Internationally recognised as a directional and conceptual designer, Shelly Fox is one of a rare breed of modern designers renowned for her innovative use of materials, manipulation of fabric and the development of unorthodox pattern cutting. The resulting designs re-define how clothing can be worn, constantly questioning conventions of practice. Her work explores unusual and arresting themes, on both technical and conceptual levels. Scorched felted wool and burnt cotton bandaging, the use of laser beams and sound waves that strike the cloth with ‘invisible heat’, negative imagery printed onto fabric, the use of Braille markings on boiled wool and Morse Code communication are all examples of past work.

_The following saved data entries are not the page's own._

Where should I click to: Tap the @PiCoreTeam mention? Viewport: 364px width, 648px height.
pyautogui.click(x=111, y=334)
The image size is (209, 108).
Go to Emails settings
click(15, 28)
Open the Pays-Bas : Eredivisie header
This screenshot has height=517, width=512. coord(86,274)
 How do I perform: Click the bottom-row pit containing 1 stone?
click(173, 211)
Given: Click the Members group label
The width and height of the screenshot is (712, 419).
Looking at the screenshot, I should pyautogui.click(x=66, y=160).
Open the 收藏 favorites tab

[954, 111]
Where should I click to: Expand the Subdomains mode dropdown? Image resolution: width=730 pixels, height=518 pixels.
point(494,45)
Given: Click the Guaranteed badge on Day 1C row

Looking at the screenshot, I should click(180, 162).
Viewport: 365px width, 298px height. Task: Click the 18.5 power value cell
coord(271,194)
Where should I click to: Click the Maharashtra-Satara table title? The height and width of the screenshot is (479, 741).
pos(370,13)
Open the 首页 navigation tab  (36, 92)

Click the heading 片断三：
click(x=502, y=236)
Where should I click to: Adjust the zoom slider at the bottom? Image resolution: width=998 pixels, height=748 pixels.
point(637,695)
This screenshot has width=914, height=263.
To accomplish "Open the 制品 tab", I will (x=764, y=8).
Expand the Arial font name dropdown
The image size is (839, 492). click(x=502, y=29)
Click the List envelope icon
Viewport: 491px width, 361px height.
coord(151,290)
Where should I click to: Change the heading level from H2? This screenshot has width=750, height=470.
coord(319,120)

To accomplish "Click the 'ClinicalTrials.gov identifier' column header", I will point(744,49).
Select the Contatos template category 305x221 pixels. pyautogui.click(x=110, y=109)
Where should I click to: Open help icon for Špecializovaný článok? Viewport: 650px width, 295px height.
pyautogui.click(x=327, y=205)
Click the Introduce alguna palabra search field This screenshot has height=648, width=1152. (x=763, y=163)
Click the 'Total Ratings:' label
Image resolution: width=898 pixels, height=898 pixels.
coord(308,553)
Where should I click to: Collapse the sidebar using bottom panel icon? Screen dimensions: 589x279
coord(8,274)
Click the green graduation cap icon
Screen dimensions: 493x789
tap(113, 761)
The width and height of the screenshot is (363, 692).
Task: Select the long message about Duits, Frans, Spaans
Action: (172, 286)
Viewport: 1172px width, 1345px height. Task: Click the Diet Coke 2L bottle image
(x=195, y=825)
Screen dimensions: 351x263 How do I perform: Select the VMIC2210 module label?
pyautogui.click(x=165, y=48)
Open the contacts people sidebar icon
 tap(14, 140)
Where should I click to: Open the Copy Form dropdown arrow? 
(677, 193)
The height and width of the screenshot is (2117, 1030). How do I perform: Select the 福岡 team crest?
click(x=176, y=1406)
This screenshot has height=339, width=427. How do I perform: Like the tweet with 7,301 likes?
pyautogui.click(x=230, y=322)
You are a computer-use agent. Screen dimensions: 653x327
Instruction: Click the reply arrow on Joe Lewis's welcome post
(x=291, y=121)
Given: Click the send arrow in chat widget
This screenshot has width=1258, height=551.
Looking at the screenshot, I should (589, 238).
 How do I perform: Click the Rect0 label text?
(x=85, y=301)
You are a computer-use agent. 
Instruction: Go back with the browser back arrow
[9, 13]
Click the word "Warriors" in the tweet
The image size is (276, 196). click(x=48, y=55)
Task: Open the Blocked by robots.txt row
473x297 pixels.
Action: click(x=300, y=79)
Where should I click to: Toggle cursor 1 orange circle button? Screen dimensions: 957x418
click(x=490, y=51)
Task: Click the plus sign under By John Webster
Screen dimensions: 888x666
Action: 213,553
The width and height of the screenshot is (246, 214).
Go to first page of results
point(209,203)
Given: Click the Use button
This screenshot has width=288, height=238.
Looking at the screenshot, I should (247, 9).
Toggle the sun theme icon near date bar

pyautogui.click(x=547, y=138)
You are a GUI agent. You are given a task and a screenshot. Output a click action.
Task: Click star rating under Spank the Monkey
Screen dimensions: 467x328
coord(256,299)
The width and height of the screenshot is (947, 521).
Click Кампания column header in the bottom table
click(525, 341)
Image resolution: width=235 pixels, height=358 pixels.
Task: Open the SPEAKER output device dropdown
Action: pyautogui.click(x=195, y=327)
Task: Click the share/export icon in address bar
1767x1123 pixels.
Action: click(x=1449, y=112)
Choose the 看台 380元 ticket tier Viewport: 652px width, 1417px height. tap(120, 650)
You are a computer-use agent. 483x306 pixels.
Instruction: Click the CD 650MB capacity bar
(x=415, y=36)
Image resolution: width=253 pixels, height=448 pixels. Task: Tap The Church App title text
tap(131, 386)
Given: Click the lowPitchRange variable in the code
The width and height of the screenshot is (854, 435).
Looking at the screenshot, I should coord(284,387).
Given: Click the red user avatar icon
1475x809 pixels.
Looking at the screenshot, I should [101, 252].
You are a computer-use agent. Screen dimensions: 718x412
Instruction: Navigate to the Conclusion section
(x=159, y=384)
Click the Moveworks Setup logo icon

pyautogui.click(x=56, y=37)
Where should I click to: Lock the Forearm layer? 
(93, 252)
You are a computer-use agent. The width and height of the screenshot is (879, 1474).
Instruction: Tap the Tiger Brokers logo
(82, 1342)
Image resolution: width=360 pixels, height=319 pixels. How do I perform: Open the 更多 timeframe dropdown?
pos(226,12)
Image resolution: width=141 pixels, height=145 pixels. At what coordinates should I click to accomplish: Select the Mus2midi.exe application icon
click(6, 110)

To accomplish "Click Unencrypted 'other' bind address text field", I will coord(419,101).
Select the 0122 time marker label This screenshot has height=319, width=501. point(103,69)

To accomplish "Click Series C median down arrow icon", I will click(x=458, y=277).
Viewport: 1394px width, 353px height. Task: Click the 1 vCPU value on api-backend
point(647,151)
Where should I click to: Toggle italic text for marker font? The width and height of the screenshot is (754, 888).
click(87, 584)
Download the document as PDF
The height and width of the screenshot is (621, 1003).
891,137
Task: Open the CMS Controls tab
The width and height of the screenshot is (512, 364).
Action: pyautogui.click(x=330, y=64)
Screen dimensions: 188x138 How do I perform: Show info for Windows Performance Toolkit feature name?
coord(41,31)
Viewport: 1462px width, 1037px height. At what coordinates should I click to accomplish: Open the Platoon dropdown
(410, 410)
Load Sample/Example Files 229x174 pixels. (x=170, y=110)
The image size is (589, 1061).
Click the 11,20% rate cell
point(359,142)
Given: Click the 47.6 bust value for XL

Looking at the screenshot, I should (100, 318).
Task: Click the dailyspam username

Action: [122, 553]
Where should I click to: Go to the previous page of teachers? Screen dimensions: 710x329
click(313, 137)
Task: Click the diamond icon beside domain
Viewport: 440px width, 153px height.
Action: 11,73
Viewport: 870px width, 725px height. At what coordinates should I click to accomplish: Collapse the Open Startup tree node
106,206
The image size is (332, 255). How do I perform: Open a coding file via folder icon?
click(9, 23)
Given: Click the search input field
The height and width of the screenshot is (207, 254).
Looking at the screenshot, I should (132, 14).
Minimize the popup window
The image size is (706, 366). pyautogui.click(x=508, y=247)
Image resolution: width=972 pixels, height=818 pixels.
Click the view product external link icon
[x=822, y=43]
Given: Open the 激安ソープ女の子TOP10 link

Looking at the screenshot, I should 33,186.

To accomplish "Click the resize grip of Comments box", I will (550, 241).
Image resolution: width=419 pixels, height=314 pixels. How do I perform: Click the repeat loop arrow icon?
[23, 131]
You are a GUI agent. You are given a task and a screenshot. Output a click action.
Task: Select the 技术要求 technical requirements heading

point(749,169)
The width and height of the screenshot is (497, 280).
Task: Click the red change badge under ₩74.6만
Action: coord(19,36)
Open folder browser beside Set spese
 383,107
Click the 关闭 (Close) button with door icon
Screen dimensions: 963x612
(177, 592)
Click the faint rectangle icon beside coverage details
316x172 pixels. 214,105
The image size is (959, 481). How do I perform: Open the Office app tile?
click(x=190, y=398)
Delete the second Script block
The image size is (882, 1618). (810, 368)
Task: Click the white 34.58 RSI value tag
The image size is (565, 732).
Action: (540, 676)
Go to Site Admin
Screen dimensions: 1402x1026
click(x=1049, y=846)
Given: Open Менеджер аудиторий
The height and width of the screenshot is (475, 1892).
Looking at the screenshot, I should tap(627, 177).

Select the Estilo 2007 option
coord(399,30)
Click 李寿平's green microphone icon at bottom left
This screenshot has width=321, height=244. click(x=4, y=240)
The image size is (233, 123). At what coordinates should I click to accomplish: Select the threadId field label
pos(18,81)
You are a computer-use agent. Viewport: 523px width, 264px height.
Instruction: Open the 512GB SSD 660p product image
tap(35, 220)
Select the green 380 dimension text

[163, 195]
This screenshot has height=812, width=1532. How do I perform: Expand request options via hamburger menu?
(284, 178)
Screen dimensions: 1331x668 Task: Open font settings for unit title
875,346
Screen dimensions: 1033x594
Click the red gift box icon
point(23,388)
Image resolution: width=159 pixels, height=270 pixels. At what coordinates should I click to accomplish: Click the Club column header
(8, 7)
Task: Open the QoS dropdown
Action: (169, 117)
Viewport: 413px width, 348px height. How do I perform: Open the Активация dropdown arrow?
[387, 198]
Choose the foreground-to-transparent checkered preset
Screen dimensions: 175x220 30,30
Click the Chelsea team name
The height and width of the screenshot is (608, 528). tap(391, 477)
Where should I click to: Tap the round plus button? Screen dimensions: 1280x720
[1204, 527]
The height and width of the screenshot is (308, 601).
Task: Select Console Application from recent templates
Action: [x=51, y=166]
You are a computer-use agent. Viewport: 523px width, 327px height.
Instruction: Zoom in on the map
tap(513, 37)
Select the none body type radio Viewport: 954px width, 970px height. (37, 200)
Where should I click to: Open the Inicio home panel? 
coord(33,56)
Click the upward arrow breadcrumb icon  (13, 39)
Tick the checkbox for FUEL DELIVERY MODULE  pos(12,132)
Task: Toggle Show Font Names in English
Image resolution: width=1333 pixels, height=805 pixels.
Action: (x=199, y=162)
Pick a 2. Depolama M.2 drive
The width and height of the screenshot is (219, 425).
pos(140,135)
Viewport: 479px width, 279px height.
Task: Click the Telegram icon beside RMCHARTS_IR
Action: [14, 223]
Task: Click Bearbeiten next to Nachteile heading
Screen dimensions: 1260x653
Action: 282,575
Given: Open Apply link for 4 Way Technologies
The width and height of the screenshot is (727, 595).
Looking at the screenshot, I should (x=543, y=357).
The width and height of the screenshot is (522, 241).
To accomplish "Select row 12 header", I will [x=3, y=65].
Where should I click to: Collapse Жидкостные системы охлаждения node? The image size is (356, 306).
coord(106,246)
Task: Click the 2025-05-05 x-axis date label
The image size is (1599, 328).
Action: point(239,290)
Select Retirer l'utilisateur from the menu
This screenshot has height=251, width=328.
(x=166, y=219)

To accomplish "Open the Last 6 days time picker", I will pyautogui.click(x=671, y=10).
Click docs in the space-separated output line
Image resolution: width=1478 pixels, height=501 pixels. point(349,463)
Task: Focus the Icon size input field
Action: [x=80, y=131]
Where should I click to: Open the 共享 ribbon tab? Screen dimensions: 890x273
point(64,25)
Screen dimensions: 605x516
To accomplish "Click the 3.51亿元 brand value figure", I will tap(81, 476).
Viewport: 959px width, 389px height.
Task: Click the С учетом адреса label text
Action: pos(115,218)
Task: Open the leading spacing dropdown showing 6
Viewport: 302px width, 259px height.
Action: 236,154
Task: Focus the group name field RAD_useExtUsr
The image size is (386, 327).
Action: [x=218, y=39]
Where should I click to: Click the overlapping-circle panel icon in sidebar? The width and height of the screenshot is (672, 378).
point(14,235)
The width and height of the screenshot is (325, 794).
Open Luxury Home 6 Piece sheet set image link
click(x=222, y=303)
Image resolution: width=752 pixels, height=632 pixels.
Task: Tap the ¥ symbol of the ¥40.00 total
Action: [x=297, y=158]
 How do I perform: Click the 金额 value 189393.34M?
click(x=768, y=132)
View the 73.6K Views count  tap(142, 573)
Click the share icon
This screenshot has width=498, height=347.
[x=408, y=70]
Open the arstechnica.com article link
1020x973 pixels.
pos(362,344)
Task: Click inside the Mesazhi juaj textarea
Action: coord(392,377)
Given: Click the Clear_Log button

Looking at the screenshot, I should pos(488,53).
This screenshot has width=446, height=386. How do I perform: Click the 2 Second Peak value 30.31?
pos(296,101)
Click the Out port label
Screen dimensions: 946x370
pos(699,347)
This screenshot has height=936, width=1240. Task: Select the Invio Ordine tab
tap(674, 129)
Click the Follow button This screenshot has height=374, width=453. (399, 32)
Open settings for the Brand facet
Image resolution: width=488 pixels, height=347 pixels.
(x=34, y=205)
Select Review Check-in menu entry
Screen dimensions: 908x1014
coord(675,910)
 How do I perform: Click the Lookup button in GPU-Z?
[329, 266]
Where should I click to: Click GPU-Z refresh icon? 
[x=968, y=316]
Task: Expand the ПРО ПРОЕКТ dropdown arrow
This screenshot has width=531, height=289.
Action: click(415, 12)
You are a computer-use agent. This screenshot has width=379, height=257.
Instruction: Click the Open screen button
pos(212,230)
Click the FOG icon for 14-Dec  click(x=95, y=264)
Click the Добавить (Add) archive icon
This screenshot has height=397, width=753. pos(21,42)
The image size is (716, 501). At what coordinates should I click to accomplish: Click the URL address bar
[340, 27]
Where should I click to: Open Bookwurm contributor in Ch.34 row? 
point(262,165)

A key part of Fox’s work involves her significant collaborations with practitioners from other disciplines including the London based multi-design collective Tomato, the fashion multimedia workshop led by Nick Knight SHOWstudio, acclaimed sound artist Scanner and more recently the Michael Clark Dance Company.
Developing a strong following of international admirers, her work has featured in many prestigious exhibitions at venues including the Victoria and Albert Museum, Crafts Council, Design Museum an Barbican Art Gallery, Modemuseum, Antwerp Landed 2001, FIT in New York, and British Council touring exhibitions traveling to Frankfurt, Bordeaux, Belgium, Poland, Lithuania, Prague, Copenhagen, Utrecht, Moscow, Berlin, Stockholm and Tokyo. Her recent collection Negative was shown at the Friday Late at the Victoria and Albert Museum in April 2005, accumulating in 4 shows in one evening, joint sponsored by Arts Council England and the V&A. Most recently her clothing designs featured in the exhibition Touch Me at the V&A and in the world premier of Random Dance Company’s latest production at Sadlers Wells, London.
Fox was awarded both the Jerwood Fashion Prize and The Peugeot Design Award for Textiles in 1999, the Crafts Council Development Award and is a Senior Research Fellow at Central St Martins College of Art and Design as well as the Stanley Picker Fellowship for Design 2005/6 here at the Faculty of Art, Design & Architecture, Kingston University.